I’m a 35-year-old mom of two living in Ottawa, Ontario, Canada, surrounded by a whirlwind of household chaos and unfinished projects and books and cat hair. My career path meandered through academics, carpentry and administrivia before I lucked into my current wordsmithing gig with the federal public service.



My writing

·         I’m aiming to follow in the footsteps of the understated, underexplained, deeply spooky books I love best.

·         My current project is a YA ghost story about a teenager under attack by a poltergeist, inspired in part by the haunting of Esther Cox in late 1800s Nova Scotia. There’s plenty of commentary on the case—most of it by men, most of it focused on reporting the observations of witnesses, and some of it downright obnoxious—but Esther herself is conspicuously silent, which got me to thinking.

·         I have lots of practice rejigging and overhauling my own work in response to feedback. I passionately loved writing classes and workshops right through grad school, but it’s writing and editing in the day job that has really normalized rewriting for me. When I get to doubting myself during this process, I find comfort in extended zombie metaphors.

·         Heeding the incisive wisdom of two saintly real-life writing buddies and a handful of generous readers I’ve met online has brought me to version 4.2. At this point I can no longer see the forest OR the trees when it comes to this story, and although I remain irrepressibly confident in its awesomeness, if I can make it MORE awesome, I am by god gonna do it!


Things I love

·         Thinky and stylish SFF, both in print (Ursula Le Guin, Lois McMaster Bujold, Tolkien) and on screen (Battlestar Galactica, Avatar: The Last Airbender, Star Trek TNG, Babylon 5, Dr. Who).

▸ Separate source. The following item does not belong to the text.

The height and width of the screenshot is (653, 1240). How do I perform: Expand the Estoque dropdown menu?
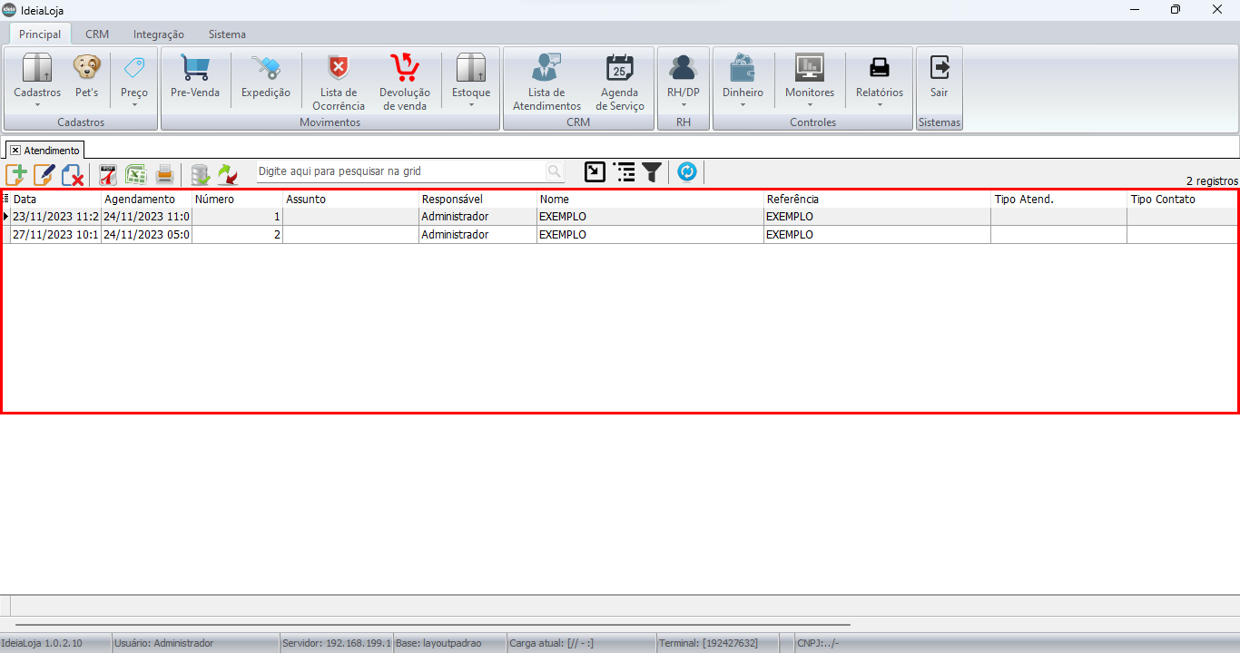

·         Introducing my kids, 4 and 6, to geeky awesomeness like The Hobbit, Harry Potter, Jim Henson fantasy movies from the 80s, A:TLA, Dr. Who, and She-Ra.

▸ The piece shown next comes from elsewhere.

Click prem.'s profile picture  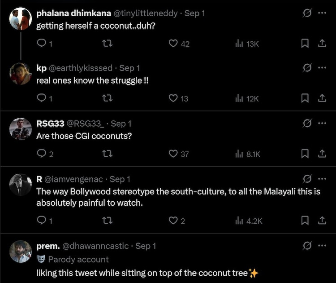pyautogui.click(x=21, y=251)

·         Anything genuinely and thoughtfully scary – but I’m very picky about what qualifies. Some things that hit the mark for me: Pan’s Labyrinth, Silent Hill 2, Coraline, Wait Till Helen Comes, The Walking Dead (broke up with the show after s2 – TOO scary), The Ring (American adaptation more so than the Japanese original, surprisingly), Garth Nix’s Abhorsen series. 

I’m much more interested in supernatural horror than the real-world psycho/slasher/stalker variety (to quote Neil Gaiman’s Sandman: “You’ve told them that there are bad people out there. And they’ve known that all along”) – but the supernatural has to have something to say about the real world if it’s going to have any punch.

·         Thinky and stylish personal essays (e.g. Ursula Le Guin, Kameron Hurley, Lev Grossman) – especially about SFF, horror, writing, parenting and feminism.

·         Making things: home improvements, stained glass, quilting, knitting, crochet, pottery…

·         Singing: occasionally karaoke, but more frequently belting out Bon Jovi/Les Mis/Barrett’s Privateers in the car with the kids.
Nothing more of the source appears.